All of which is not so different from the care and concern with which the Miyawakis greet their guests. The irony is, however, that the restrictions of Japanese society are exactly the reasons Mr Miyawaki ended up in the Cotswolds.
"In Japan, you have to follow rules not only in tea ceremonies but in everyday life, too. It's completely different from England, where you have such a free feeling," he says. "You have a right to speak out, whatever you want to say. In Japan, it's a closed society; a man's world; they have all the power.
"Yet men work hard and long hours: it's a work culture. In other words, you neglect the family, the home, the family life. I was really the exception because I studied in the US and I was westernised: I hated that sort of society where you could not be yourself."
He has spent most of his working life in London, Europe and the United States, taking his wife and daughter with him. It's not only been a freer existence for him; he feels it's given Juri many more opportunities than the restricted life she might have led back in Japan.
Indeed, Juri went on to graduate in Politics and Medieval History at St Andrews University. But it was a visit back to her parents - then living in Manhattan - that changed the course of her life. "My mother showed me a very interesting programme about Martha Stewart, (the American 'Delia'), and I was inspired by her. My mother has always loved European cooking, too, but I'd never thought of it as anything other than a hobby before."

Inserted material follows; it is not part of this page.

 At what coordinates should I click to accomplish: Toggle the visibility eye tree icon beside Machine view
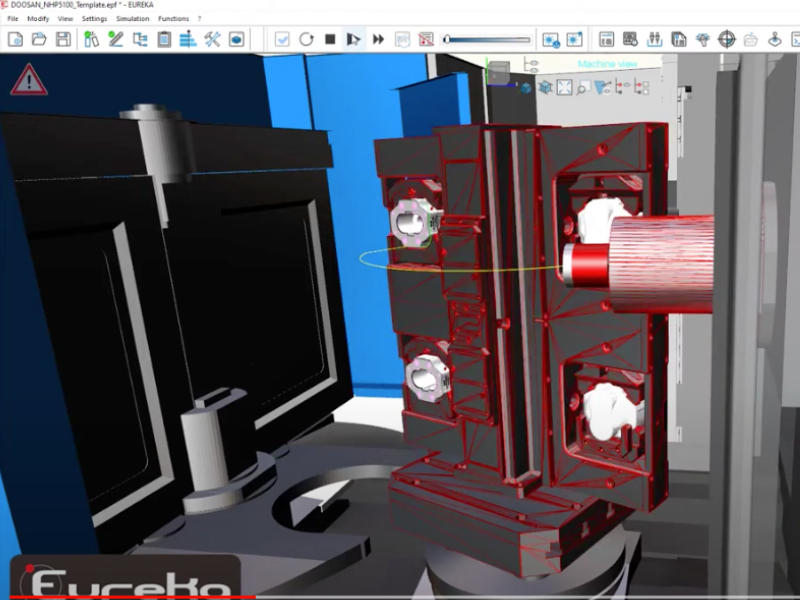531,65
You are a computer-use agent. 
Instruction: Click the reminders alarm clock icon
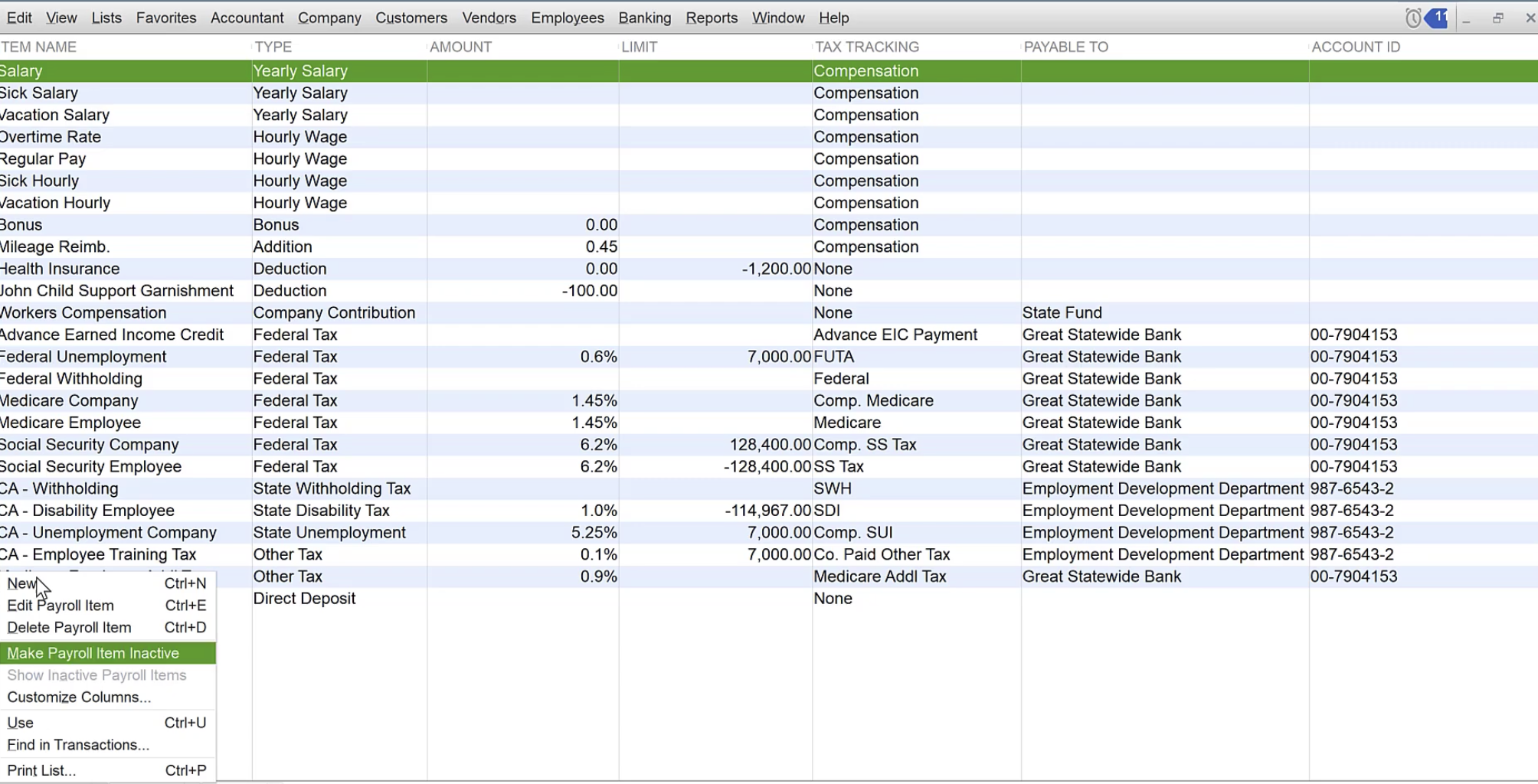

As a result, Juri took a Cordon Bleu course in London and underwent a tough apprenticeship at Le Manoir aux Quat' Saisons where - alongside a lot of potato peeling - she thoroughly learned her art.
The family had always dreamed of settling in the Cotswolds and, in 2003, they bought the typically-English honey-stoned building in Winchcombe High Street now known as Juri's. "My wife likes Jane Austen very much and you can find the Jane Austen world in the Cotswolds, which is why she was always longing to live here. In New York, she would say, 'I want to go back to the Cotswolds, blue skies and beautiful nature!'".
The Miyawakis welcome visitors from all over the world including Japan, especially since the local newspaper in Mr Miyawaki's home region of Hokkaido, in Northern Japan, ran an article on them. He has also trained as a Blue Badge Guide - the only Japanese person to do so in the Cotswolds - to show them round. But Mr Miyawaki intends to do more than simply point out the (albeit very lovely) sights of interest.
"The Cotswolds are important for Japanese people," he says, "because the Cotswolds have the right values - heritage and nature. And now I want to show the Japanese tourists how to learn from the English and enjoy their lives.
"In the past, when the economy was booming, Japanese people gave their lives to their companies; now the boom is over, they don't know how to live. They sacrificed their private lives and now they don't know how to get them back again.
"I am very glad I live in England," he says, "because that could have been me."